**QUÉ SE PIDE**
Reproduce al pie de la letra y completo el texto sobre la Transición española que aparece a continuación.

**TEXTO SELECCIONADO**
^^^^

3. El día de la marmota
El día de la marmota, eso parece la historia de
España vista desde el siglo XXI. Empezó el siglo XX con Cataluña queriendo
divorciarse y creando frentes de derechas e izquierdas. Luego nos matamos vivos
para volver a querernos en los ochenta. Y ahora, en 2015, volver a empezar. Por
que la Transición fue una gran maniobra política conducida por dos pícaros: el
rey Juan Carlos y Adolfo Suárez. Así la
dibuja Gregorio Morán en un libro que se acaba de reeditar, El precio de la Transición (1991 y
2015). A esos pícaros les siguieron otros que modernizaron el país: Felipe
González y el “molt honorable” presidente de la Generalitat de Catalunya entre
1980 y 2003 Jordi Pujol, hoy imputado junto a su mujer y siete hijos en un caso
de increíble y descarada corrupción institucional.
Para mis amigos, y coetáneos, hay
una novela que ha proporcionado diversas epifanías históricas. Una novela en
que la lengua hecha fuego de tanto relacionar hechos, interpretaciones,
fantasmas, imágenes y recuerdos. Es Anatomía
de un instante (2009) de Javier Cercas. Un título
que me evoca una rara y dolorosa novela del mexicano Salvador Elizondo, Farabeuf o la crónica de un instante (1965).

^^^^

**DATOS PARA REVISAR**

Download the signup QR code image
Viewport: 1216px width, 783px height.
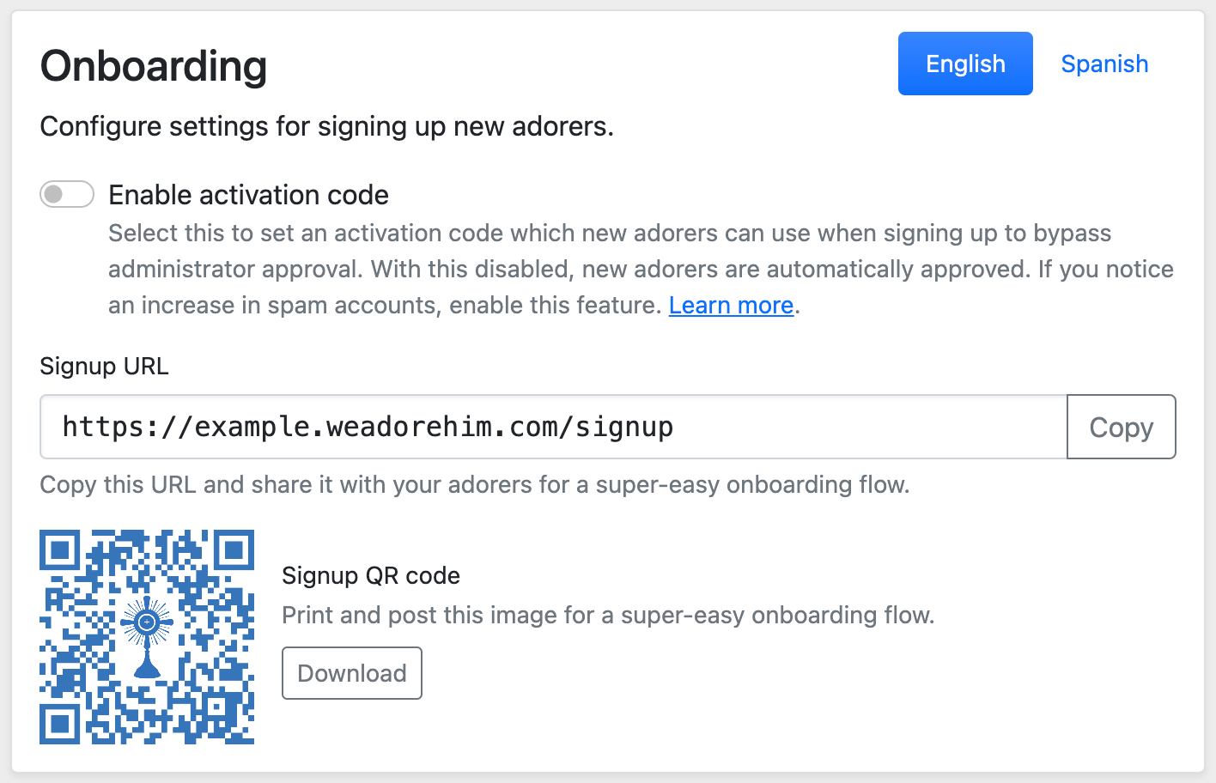352,673
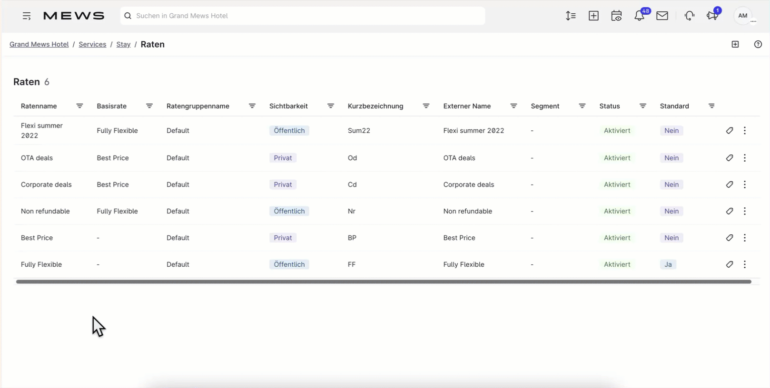The height and width of the screenshot is (388, 770).
Task: Open three-dot menu for Flexi summer 2022
Action: pyautogui.click(x=744, y=130)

^^^^

**CASILLA DE RESPUESTA**
3. El día de la marmota
El día de la marmota, eso parece la historia de
España vista desde el siglo XXI. Empezó el siglo XX con Cataluña queriendo
divorciarse y creando frentes de derechas e izquierdas. Luego nos matamos vivos
para volver a querernos en los ochenta. Y ahora, en 2015, volver a empezar. Por
que la Transición fue una gran maniobra política conducida por dos pícaros: el
rey Juan Carlos y Adolfo Suárez. Así la
dibuja Gregorio Morán en un libro que se acaba de reeditar, El precio de la Transición (1991 y
2015). A esos pícaros les siguieron otros que modernizaron el país: Felipe
González y el “molt honorable” presidente de la Generalitat de Catalunya entre
1980 y 2003 Jordi Pujol, hoy imputado junto a su mujer y siete hijos en un caso
de increíble y descarada corrupción institucional.
Para mis amigos, y coetáneos, hay
una novela que ha proporcionado diversas epifanías históricas. Una novela en
que la lengua hecha fuego de tanto relacionar hechos, interpretaciones,
fantasmas, imágenes y recuerdos. Es Anatomía
de un instante (2009) de Javier Cercas. Un título
que me evoca una rara y dolorosa novela del mexicano Salvador Elizondo, Farabeuf o la crónica de un instante (1965).